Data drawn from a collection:
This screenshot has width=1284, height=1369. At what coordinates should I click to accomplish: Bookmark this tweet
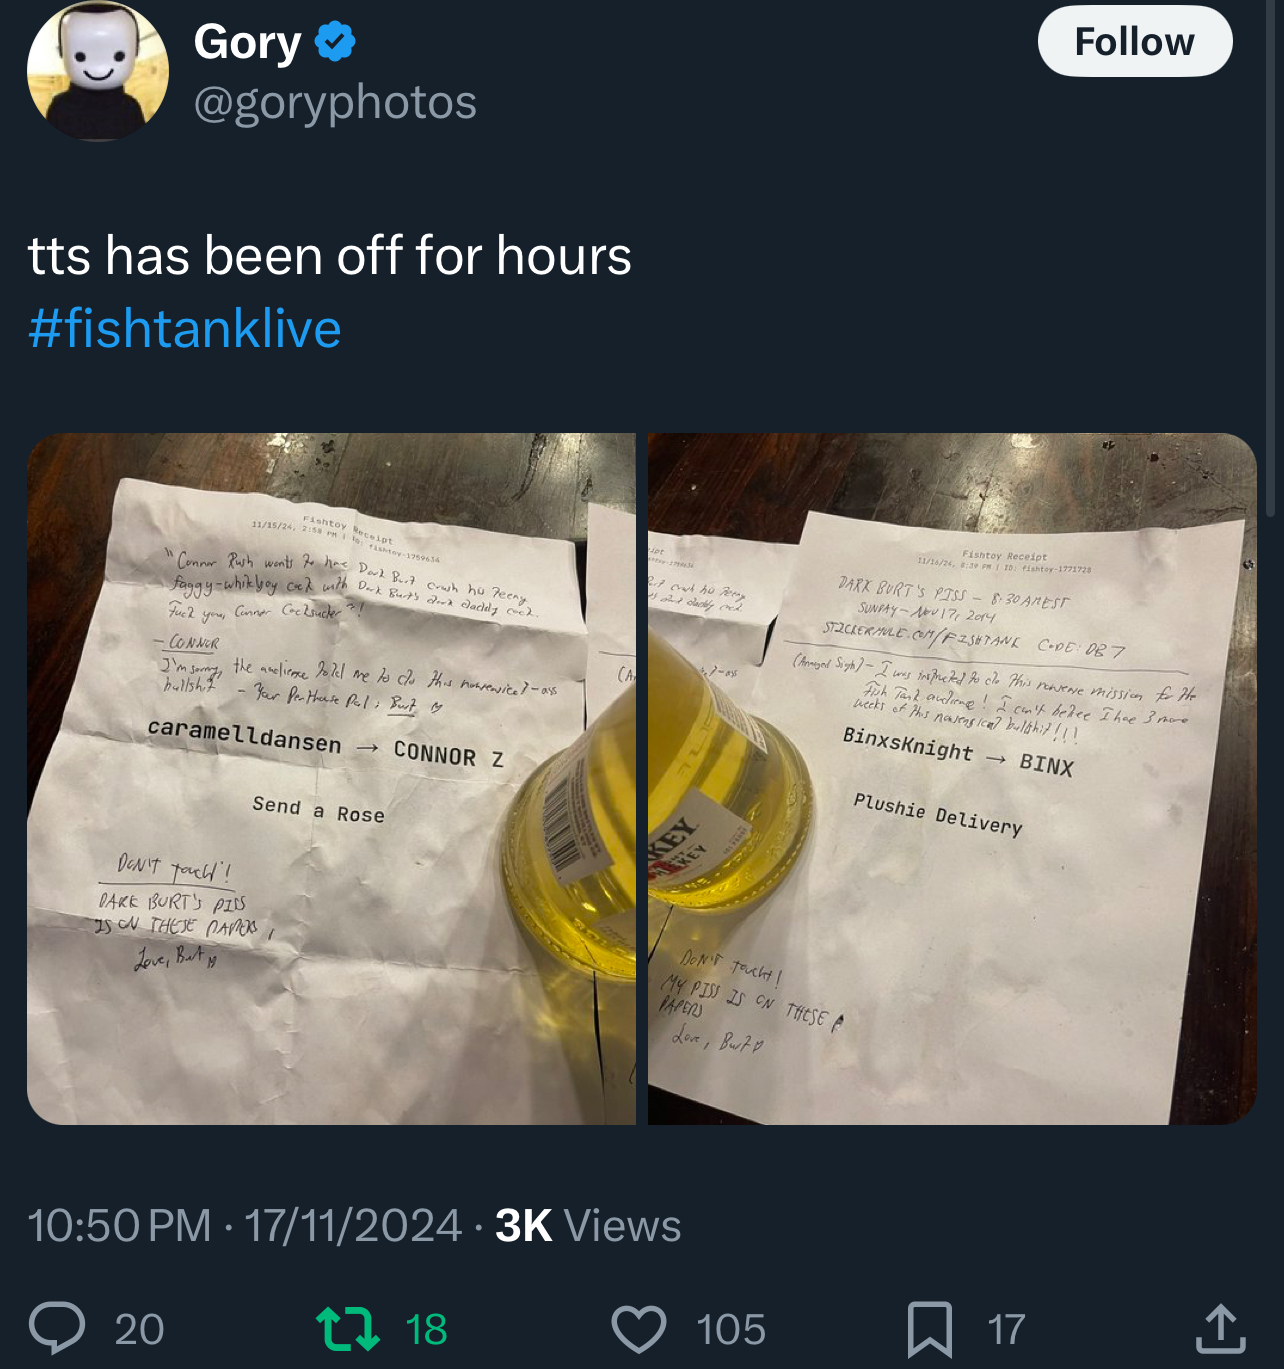pyautogui.click(x=929, y=1329)
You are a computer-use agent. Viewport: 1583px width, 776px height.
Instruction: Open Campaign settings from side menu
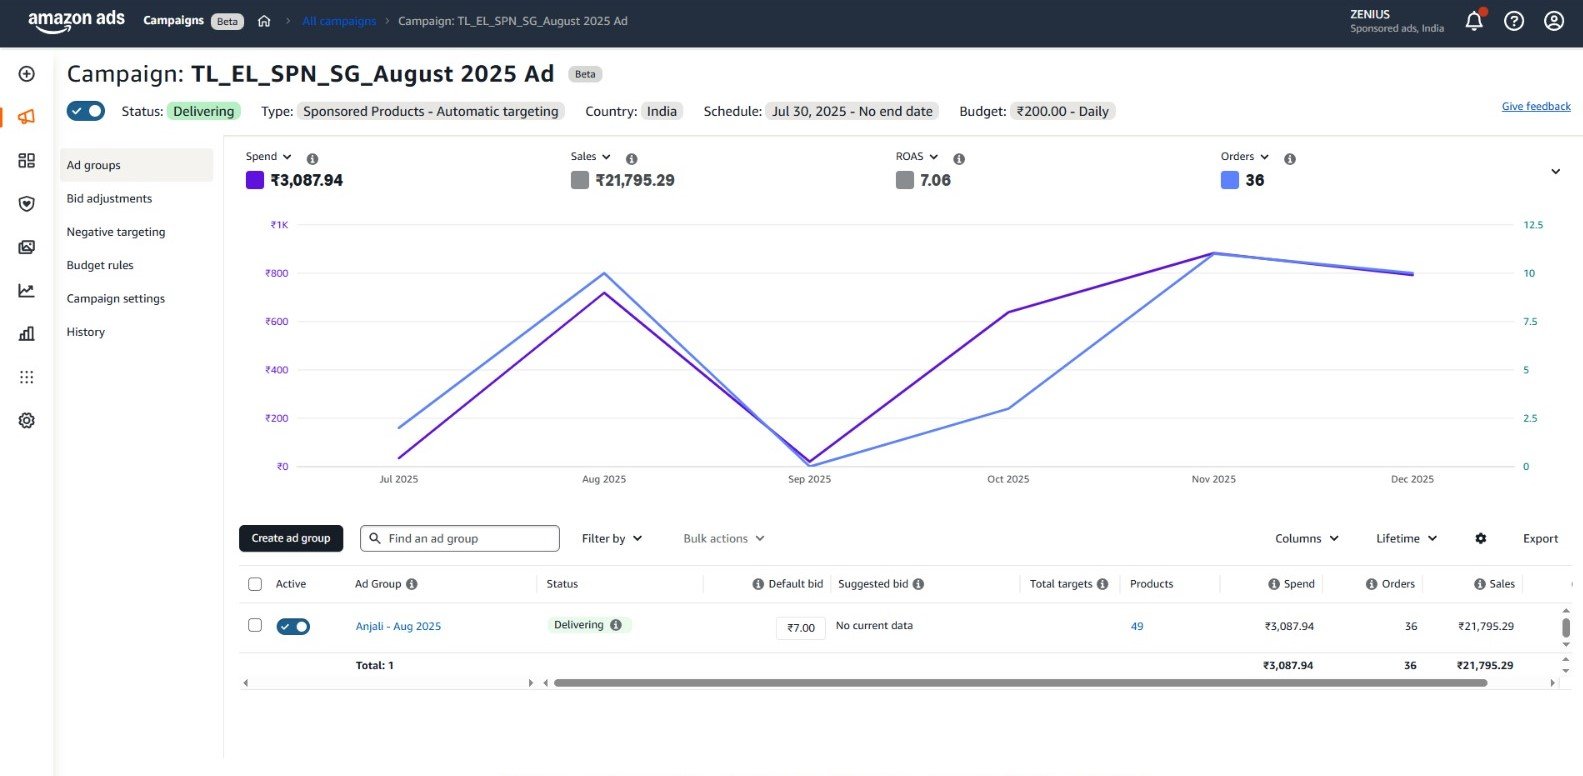(x=116, y=299)
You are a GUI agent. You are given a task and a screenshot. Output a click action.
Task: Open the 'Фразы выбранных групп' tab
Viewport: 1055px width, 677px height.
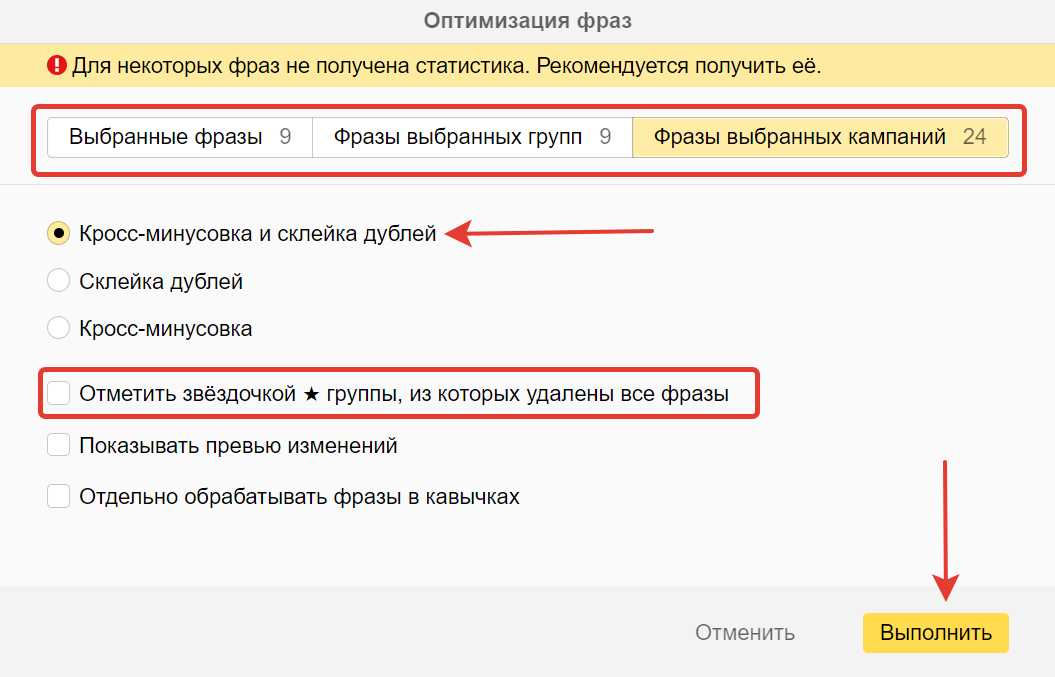click(472, 138)
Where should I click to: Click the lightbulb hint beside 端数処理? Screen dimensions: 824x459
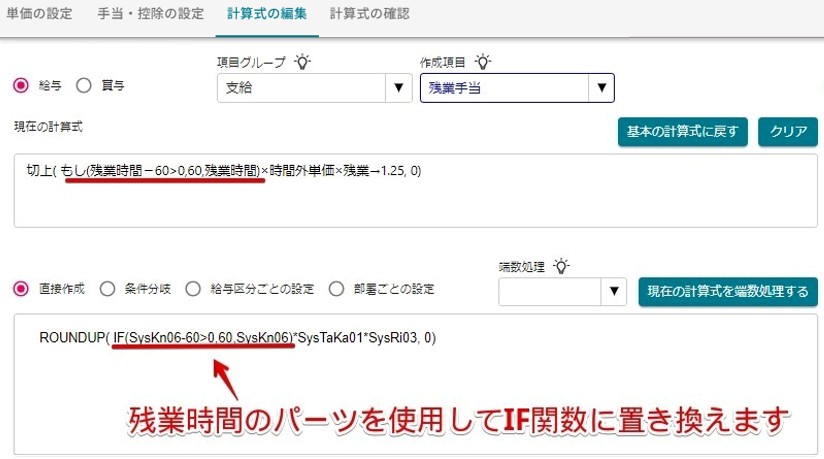tap(561, 266)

### PROBLEM DETAILS:
Rescale the material above by rewriting all of its lines, requests included, with every click coordinate in the answers multiplied by 0.55 and rounded to the nearest whole number, halves rounding up. Leave the pictures out of your answer.

### EXERCISE SOLUTION:
This screenshot has width=1284, height=1369. At what coordinates should I click to accomplish: Bookmark this tweet
pyautogui.click(x=511, y=731)
You are a computer-use agent. Viewport: 1583px width, 776px height.
Instruction: Open Campaign settings from side menu
(x=64, y=164)
You are a GUI agent. You are given a task and a screenshot. Output a click action.
Task: Open the 'Фразы выбранных групп' tab
Viewport: 1055px width, 677px height.
click(260, 76)
Where should I click to: Click the lightbulb hint beside 端数処理? Screen dimensions: 824x459
tap(309, 146)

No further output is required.